We cannot tell in advance if Charlie Gard will benefit from experimental treatment. If he does not his parents will know that their son's life served a purpose because knowledge gained from treating their son will eventually benefit the lives of other children just like knowledge from efforts to treat my grandfather's skin cancer benefited his sons and grandson.
I don’t know but the Great Ormond Street Hospital may not like being upstaged by the Yanks.
Brits are too busy denouncing Charlie’s parents for wanting to use him as a guinea pig to comprehend medical research. (Maybe not all Brits but from what I’ve seen, far too many.)
IMHO, it’s not that they (British health establishment) don’t think the procedure could work — they fear that it might work. (It’s expensive & socialized health care requires rationing — and banning expensive new treatments.

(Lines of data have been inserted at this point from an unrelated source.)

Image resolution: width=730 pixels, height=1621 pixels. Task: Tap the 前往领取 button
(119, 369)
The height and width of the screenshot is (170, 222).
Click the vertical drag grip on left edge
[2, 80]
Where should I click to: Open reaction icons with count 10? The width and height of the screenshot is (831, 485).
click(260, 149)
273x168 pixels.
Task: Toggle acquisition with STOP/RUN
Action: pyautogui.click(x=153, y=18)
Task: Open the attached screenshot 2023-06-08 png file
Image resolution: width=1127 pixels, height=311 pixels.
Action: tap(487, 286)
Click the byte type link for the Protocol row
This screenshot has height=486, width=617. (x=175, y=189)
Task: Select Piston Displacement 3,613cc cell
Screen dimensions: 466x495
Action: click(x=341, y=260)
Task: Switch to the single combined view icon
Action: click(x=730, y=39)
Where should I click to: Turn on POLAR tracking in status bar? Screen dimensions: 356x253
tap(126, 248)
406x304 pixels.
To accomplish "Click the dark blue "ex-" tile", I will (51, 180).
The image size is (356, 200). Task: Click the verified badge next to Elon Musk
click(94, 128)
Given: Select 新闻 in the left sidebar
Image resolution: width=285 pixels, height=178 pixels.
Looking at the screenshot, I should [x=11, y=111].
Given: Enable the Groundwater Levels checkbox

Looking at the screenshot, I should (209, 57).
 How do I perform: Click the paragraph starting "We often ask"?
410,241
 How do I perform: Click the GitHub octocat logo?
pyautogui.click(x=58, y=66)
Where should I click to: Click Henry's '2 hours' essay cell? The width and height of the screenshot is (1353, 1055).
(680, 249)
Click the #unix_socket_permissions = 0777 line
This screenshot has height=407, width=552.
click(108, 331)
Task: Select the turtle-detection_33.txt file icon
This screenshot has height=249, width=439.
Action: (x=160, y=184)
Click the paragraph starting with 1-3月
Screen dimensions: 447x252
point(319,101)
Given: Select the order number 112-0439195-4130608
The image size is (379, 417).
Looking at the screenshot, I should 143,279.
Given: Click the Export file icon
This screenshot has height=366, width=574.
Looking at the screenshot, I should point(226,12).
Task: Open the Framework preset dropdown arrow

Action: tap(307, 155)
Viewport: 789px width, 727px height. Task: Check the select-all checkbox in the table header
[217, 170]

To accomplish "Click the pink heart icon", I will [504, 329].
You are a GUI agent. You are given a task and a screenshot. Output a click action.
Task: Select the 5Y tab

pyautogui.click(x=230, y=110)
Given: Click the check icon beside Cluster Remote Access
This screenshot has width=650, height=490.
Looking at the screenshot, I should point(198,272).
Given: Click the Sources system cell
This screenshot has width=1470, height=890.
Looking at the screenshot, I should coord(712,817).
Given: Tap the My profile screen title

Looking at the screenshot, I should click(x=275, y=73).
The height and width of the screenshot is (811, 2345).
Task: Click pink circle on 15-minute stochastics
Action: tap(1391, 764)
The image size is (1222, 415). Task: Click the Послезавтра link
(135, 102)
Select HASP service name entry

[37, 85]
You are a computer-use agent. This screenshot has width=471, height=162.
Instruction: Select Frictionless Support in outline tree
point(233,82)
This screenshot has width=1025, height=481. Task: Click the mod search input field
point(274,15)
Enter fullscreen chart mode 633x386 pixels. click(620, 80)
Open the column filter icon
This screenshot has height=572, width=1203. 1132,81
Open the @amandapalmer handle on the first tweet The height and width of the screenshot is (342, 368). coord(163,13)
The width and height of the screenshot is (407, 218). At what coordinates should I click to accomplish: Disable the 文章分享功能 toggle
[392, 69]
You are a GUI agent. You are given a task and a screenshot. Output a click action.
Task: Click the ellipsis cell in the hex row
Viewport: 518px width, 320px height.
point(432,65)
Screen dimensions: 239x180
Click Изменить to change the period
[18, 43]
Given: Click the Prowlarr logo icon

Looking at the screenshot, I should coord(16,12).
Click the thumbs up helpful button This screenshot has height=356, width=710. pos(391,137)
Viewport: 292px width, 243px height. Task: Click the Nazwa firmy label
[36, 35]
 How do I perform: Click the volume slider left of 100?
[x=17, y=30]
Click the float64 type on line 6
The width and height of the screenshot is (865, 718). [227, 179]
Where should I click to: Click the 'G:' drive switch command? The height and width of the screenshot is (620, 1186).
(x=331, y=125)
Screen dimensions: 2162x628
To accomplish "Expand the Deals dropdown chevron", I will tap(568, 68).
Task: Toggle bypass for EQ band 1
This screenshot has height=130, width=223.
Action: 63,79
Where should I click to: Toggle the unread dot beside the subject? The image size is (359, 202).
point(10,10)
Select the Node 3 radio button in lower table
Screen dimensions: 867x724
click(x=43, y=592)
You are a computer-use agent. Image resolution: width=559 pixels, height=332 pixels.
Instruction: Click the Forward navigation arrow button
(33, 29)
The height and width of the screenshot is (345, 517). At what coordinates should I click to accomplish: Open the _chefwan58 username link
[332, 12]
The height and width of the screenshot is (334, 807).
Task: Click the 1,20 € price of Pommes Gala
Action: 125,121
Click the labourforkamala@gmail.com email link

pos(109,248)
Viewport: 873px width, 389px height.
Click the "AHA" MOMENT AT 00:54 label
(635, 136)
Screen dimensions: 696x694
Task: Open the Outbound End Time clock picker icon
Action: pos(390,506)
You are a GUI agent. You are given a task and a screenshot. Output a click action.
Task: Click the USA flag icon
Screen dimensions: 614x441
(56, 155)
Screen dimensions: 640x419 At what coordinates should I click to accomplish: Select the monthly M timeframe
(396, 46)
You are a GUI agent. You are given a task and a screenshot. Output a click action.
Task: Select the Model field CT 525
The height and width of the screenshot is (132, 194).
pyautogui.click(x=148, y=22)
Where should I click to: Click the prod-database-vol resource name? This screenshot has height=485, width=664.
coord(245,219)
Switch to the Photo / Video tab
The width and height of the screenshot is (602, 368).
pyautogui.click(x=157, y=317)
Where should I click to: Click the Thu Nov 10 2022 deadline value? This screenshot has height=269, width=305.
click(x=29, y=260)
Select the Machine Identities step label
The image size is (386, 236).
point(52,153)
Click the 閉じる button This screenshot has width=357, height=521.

That’s the only way budgets can be balanced.)
British medical research budget
“In 2015/16 the MRCs gross research expenditure, funded by our BIS budgetary allocation and contributions from other bodies, was £927.8m compared to £771.8m in 2014/15. “
https://www.mrc.ac.uk/about/what-we-do/spending-accountability/facts/
The US federal government:
“Federal agencies invested a total of $35.9 billion, with the National Institutes of Health accounting for $29.6 billion”
https://www.researchamerica.org/sites/default/files/2016US_Invest_R%26D_report.pdf
Adding in private and university research spending, and the 2015 total was $158.7 billion
The UK’s research spending is relatively insignificant.